_EXERCISE DESCRIPTION_
If a line appears in the data below, it must appear in your answer exactly as given.
Top of DATA
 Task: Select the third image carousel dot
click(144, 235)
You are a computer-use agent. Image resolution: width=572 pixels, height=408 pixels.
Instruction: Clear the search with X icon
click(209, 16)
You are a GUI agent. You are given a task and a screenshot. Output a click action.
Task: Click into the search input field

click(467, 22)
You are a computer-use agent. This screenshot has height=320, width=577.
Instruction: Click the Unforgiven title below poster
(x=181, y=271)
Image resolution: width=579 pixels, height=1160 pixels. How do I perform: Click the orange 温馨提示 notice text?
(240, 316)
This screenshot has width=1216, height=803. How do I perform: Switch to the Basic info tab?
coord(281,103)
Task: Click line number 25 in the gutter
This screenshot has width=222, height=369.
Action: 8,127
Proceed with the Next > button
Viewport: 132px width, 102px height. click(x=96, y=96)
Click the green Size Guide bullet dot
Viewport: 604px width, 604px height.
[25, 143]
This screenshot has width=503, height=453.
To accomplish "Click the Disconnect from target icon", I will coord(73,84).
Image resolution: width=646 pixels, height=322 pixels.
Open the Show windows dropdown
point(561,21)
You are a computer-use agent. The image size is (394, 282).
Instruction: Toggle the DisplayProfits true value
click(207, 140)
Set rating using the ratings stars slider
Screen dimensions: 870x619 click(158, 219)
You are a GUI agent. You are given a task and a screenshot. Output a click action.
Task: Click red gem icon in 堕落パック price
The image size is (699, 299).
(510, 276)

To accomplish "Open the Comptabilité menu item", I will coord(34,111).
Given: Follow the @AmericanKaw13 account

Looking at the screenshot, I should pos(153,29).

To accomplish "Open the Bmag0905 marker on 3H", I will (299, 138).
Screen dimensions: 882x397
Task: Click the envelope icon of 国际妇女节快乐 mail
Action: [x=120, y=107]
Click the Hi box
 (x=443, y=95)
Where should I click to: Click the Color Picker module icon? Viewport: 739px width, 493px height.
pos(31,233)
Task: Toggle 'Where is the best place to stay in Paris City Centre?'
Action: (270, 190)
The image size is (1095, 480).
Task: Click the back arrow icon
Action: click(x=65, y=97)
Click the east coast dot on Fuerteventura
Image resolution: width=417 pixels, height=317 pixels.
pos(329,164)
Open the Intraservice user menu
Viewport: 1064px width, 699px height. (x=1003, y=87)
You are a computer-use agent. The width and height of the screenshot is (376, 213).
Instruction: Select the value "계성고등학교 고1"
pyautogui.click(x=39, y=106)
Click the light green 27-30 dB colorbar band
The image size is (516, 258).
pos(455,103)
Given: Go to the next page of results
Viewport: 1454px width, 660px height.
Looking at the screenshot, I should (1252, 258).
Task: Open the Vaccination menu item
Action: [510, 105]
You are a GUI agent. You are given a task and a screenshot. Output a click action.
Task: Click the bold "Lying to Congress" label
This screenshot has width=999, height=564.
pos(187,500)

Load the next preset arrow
Bottom of DATA
_WORKED SOLUTION_
 Task: Select the third image carousel dot
click(144, 235)
You are a computer-use agent. Image resolution: width=572 pixels, height=408 pixels.
Instruction: Clear the search with X icon
click(209, 16)
You are a GUI agent. You are given a task and a screenshot. Output a click action.
Task: Click into the search input field

click(467, 22)
You are a computer-use agent. This screenshot has height=320, width=577.
Instruction: Click the Unforgiven title below poster
(x=181, y=271)
Image resolution: width=579 pixels, height=1160 pixels. How do I perform: Click the orange 温馨提示 notice text?
(240, 316)
This screenshot has width=1216, height=803. How do I perform: Switch to the Basic info tab?
coord(281,103)
Task: Click line number 25 in the gutter
This screenshot has width=222, height=369.
Action: 8,127
Proceed with the Next > button
Viewport: 132px width, 102px height. click(x=96, y=96)
Click the green Size Guide bullet dot
Viewport: 604px width, 604px height.
[25, 143]
This screenshot has width=503, height=453.
To accomplish "Click the Disconnect from target icon", I will coord(73,84).
Image resolution: width=646 pixels, height=322 pixels.
Open the Show windows dropdown
point(561,21)
You are a computer-use agent. The image size is (394, 282).
Instruction: Toggle the DisplayProfits true value
click(207, 140)
Set rating using the ratings stars slider
Screen dimensions: 870x619 click(158, 219)
You are a GUI agent. You are given a task and a screenshot. Output a click action.
Task: Click red gem icon in 堕落パック price
The image size is (699, 299).
(510, 276)

To accomplish "Open the Comptabilité menu item", I will coord(34,111).
Given: Follow the @AmericanKaw13 account

Looking at the screenshot, I should pos(153,29).

To accomplish "Open the Bmag0905 marker on 3H", I will (299, 138).
Screen dimensions: 882x397
Task: Click the envelope icon of 国际妇女节快乐 mail
Action: [x=120, y=107]
Click the Hi box
 (x=443, y=95)
Where should I click to: Click the Color Picker module icon? Viewport: 739px width, 493px height.
pos(31,233)
Task: Toggle 'Where is the best place to stay in Paris City Centre?'
Action: (270, 190)
The image size is (1095, 480).
Task: Click the back arrow icon
Action: click(x=65, y=97)
Click the east coast dot on Fuerteventura
Image resolution: width=417 pixels, height=317 pixels.
pos(329,164)
Open the Intraservice user menu
Viewport: 1064px width, 699px height. (x=1003, y=87)
You are a computer-use agent. The width and height of the screenshot is (376, 213).
Instruction: Select the value "계성고등학교 고1"
pyautogui.click(x=39, y=106)
Click the light green 27-30 dB colorbar band
The image size is (516, 258).
pos(455,103)
Given: Go to the next page of results
Viewport: 1454px width, 660px height.
Looking at the screenshot, I should (1252, 258).
Task: Open the Vaccination menu item
Action: [510, 105]
You are a GUI agent. You are given a task and a screenshot. Output a click action.
Task: Click the bold "Lying to Congress" label
This screenshot has width=999, height=564.
pos(187,500)

Load the next preset arrow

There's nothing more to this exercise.